Many of Hashem's friends are Jewish, including Israeli professors Ilan Pappe and Uri Davis. He also is friends with Neta from ISM and Jeremy Canley, from JVP (Jewish Voices for Peace). There are four Jewish women in his family, three who passed away and one who lives in Haifa and is 112 years old.
In his words, "we have no problems with Jews. We have no problem with religion, only occupation".
Unlike many Palestinians who I met, Hashem is open to both a one state and a two state solution. He says he would be happy with a one state where there there are equal rights for Israelis and Palestinians- if it was this way, he would have no problem with the settlers, since they would be his neighbours and would live in equality. He would also be OK with a 2 state solution, if Israeli withdrew to land it ruled prior to 1967 and either shared Jerusalem, or the city be ruled by an international body and be open to everyone- while Israelis would have a capital in Tel Aviv and Palestinians one in Ramallah.
In 2006, he and his Israeli professor friends tried to put together a conference in Haifa to have a forum about these issues. Israeli police broke it up. Pappe and Davis temporarily lost their jobs.
While there are Israelis who work with Hashem and other Palestinians in their struggle for justice, unfortunately many other Israeli activists have stopped doing this. To some, Hashem's ideas for a solution are too "radical".

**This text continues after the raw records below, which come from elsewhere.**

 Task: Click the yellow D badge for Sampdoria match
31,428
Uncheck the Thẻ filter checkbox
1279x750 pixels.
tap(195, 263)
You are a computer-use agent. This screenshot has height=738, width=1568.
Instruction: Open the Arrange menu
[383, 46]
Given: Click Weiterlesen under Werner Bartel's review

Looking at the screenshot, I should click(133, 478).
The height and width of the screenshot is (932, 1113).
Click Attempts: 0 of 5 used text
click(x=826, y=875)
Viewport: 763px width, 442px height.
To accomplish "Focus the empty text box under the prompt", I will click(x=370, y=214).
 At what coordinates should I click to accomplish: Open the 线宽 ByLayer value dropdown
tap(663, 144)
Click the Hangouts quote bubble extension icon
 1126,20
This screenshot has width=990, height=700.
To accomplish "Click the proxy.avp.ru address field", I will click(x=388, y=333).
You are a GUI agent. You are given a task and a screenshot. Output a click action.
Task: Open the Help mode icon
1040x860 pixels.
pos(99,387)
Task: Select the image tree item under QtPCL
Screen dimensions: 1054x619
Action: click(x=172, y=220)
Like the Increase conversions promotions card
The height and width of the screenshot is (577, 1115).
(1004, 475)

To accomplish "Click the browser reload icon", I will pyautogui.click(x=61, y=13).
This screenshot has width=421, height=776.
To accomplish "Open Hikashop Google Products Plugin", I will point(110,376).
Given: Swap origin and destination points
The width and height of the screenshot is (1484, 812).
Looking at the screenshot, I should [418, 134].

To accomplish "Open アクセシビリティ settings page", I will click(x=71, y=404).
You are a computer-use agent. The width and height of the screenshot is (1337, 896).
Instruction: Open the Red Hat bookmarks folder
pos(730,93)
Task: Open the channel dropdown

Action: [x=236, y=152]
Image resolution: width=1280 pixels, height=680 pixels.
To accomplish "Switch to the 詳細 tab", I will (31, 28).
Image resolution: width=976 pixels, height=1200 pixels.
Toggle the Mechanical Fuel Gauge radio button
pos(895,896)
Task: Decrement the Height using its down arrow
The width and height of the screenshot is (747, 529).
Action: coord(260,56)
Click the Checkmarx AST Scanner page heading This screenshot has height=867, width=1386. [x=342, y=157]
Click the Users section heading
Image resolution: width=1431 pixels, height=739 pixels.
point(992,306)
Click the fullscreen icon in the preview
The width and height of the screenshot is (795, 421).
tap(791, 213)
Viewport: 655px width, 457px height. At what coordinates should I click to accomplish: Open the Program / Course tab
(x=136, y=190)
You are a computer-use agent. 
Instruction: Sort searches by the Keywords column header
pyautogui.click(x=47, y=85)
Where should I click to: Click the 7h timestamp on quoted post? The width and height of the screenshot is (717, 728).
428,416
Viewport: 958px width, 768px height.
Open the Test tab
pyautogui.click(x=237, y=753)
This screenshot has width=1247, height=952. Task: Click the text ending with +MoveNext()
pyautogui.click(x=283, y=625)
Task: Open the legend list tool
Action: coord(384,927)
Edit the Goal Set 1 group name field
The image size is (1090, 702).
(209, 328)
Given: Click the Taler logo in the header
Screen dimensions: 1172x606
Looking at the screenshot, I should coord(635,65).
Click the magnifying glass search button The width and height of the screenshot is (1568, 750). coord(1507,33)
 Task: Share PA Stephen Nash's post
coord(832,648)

Hashem and I and another ISMer who came to visit his home that night had some more great discussion about religion, history, politics, education. On some things we agreed, on others we didn't. It was an awesome five hours.
I pray for Hashem, and every other Palestinian who is affected by this violence and occupation, which doesn't seem to end. I believe one day it will end, and there will be justice and peace for everyone who lives here- Palestinian and Israeli. May it come sooner than later, inshAllah*.
* InshAllah is one of the most common phrases you are likely to hear if you go to Palestine, or any other Arabic speaking or Muslim majority country. It means "God willing".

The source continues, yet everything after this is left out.